Thursday, November 8, 2007

Thanksgiving's Coming Up

I love Thanksgiving.

The idea of taking one day out and stepping back and saying, "heya God, thanks!" is really appealing to me. Plus I love all the trappings of the holiday...the joyfully unhealthy food, the men gathered around the football game, the long weekend, Macy's parade, the bad turkey jokes, the family squabbling, the pageantry, the it love it love it. Love everything about it.

Growing up in NY, I used to go to Manhattan on the Wednesday night before with my friends, to watch the parade balloons being blown up also got us out of the house so our Moms could cook in peace. Later on, I used to do that with dates. No matter how warmly we were dressed, it was always freezing. No matter how comfortable my shoes were, my feet always ached afterwards.

When I moved out-of-town, I had to learn how to make Thanksgiving food from scratch. Outside of NY, it is not so easy to pick up kosher stuffing mix or a can of cranberry sauce with a hechsher. So, I'd buy the real cranberries for the sauce and roast the pine nuts and chestnuts to put into the stuffing, etc. I'm actually a pretty good cook when I bother. My pareve pumpkin pie is, like, to die for, dahling.

This year, I invited my family over to my house for Thanksgiving. Imagine my surprise when my sister-in-law announced to me that they would be happy to come, but that they no longer believed in Thanksgiving. It was, ahem, pagan and goyish. Yes.

Just by way of explanation, my brother married a more Yeshivish girl, who has been progressively going further and further over to the dark side these last few years.

I said to her, "Leah, you are an idiot."

I'm usually not that articulate, but I felt the need for clarity. She was messing with one of my favorite things and imposing her Yeshivish wackiness on it. I sent her this link to a halachic discussion of the nature of Thanksgiving, which only seemed to strengthen her resolve that it was not to be purposefully celebrated.


I got her to promise that she would not be mentioning this nonsense in front of my Mom.

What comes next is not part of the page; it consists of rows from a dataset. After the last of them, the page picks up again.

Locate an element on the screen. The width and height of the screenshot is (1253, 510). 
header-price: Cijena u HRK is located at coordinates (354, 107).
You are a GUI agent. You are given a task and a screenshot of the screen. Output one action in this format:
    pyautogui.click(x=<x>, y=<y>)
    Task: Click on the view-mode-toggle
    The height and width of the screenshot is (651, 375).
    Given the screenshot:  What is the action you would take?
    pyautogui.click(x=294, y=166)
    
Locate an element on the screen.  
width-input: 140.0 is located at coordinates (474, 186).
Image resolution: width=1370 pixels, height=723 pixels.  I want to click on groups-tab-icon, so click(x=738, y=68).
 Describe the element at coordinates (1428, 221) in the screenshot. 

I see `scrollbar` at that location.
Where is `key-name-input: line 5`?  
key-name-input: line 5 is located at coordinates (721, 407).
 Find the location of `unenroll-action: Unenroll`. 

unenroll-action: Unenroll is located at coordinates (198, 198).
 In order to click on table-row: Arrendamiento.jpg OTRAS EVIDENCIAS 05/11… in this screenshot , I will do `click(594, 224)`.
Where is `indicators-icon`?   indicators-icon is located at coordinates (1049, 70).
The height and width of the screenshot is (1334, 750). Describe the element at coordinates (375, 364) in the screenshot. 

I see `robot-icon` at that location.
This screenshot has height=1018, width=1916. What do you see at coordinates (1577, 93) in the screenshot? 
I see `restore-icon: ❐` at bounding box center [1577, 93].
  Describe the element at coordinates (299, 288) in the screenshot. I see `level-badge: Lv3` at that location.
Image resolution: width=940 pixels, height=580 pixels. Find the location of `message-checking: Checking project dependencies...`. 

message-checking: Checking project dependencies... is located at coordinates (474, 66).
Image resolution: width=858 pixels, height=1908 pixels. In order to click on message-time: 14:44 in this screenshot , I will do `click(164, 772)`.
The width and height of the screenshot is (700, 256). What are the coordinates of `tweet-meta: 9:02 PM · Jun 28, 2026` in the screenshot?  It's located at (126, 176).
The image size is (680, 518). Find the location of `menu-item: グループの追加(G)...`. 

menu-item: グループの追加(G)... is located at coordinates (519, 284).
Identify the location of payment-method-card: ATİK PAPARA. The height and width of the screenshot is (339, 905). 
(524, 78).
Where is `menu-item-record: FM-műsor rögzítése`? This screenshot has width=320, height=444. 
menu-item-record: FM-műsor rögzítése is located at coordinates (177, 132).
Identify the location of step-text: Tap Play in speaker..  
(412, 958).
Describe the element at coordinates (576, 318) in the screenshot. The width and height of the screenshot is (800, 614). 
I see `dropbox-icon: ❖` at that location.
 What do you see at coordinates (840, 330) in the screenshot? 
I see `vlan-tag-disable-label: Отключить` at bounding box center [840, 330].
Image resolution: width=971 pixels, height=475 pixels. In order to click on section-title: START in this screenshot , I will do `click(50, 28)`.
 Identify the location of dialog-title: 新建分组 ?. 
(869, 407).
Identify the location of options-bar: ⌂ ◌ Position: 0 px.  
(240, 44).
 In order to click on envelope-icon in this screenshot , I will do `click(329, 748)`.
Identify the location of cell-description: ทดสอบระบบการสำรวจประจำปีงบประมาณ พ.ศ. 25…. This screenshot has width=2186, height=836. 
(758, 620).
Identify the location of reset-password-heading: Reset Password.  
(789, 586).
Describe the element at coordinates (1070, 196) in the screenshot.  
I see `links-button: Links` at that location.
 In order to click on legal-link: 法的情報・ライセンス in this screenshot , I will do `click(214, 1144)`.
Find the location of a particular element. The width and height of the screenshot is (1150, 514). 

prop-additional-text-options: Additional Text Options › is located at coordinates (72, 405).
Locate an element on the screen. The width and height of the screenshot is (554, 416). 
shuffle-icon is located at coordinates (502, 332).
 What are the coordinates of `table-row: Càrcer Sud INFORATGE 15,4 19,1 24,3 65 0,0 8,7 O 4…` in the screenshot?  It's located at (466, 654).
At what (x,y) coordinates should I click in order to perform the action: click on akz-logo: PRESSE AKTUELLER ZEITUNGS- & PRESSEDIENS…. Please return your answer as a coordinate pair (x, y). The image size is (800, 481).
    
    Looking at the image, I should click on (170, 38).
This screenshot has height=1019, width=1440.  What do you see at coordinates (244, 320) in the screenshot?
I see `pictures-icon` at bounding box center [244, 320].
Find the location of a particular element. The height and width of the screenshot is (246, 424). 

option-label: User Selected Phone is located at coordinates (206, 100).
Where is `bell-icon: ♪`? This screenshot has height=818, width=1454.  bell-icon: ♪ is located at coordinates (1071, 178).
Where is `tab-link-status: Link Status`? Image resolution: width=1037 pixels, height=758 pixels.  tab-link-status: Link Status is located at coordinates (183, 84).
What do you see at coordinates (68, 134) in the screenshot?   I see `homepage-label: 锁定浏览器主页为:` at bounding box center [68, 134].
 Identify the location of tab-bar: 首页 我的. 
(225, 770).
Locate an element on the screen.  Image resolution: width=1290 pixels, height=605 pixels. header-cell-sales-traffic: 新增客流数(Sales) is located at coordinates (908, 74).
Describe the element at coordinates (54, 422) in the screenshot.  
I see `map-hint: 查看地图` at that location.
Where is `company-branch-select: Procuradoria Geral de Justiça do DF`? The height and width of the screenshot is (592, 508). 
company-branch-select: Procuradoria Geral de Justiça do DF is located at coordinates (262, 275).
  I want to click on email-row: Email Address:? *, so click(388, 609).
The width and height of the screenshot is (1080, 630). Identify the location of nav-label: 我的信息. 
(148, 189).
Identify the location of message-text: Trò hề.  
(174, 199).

And she and my bro and their kids are still coming for the meal with my other siblings, so I can't complain. See, this is the sort of stuff that is not Jewish, it's just neuroses hiding behind Judaism.

Gobble, gobble, baby.


Shmilda said...

And yet she eats your vegetables and drinks your water? Perhaps she isn't fully on the dark side yet.

WebGirl said...

But see that's the thing. Those are halachic issues, whether you think they have merit or not. This is not halacha. This is not even hashkafa. This is just a little slice of crazy.

I should write a how-to guide:
"The Idiot's Guide to Being Neurotic and Calling It Judaism." I'd make a fortune.

Nice Jewish Guy said...

I love Thanksgiving. I love eating turkey 'till I can't move, the crisp weather, the sweaters, the cheer in the air amongst people of all ethnicities and cultures; Thanksgiving is one of those pan-cultural holidays, where if you live in America, you celebrate it- who doesn't have something to be thankful for?

Your SIL would be "happy to come, but no longer believes in Thanksgiving"? What does that mean? They'd show up, eat turkey, and participate in the evening, but would eschew any official recognition of the day as a secular day of giving thanks? By her logic, she shouldn't enjoy a BBQ on Memorial Day or Labor day either. After all, they are also arbitrarily chosen days of secular observance, accompanied by a festive meal.

I wonder sometimes if some peoples' hold on their frumkeit is so weak that they think something like acknowledging Thanksgiving cheapens it. I think it's quite the opposite.

YM said...

Reb Moshe was known to have said not to celebrate Thanksgiving; 4th of July is ok, but not turkey day. Thats one reason why some frum Jews won't celebrate it.

WebGirl said...

Actually, YM, that's not entirely accurate. For an explanation of Rav Moshe's tshuvah, please read Rabbi Broyde's article.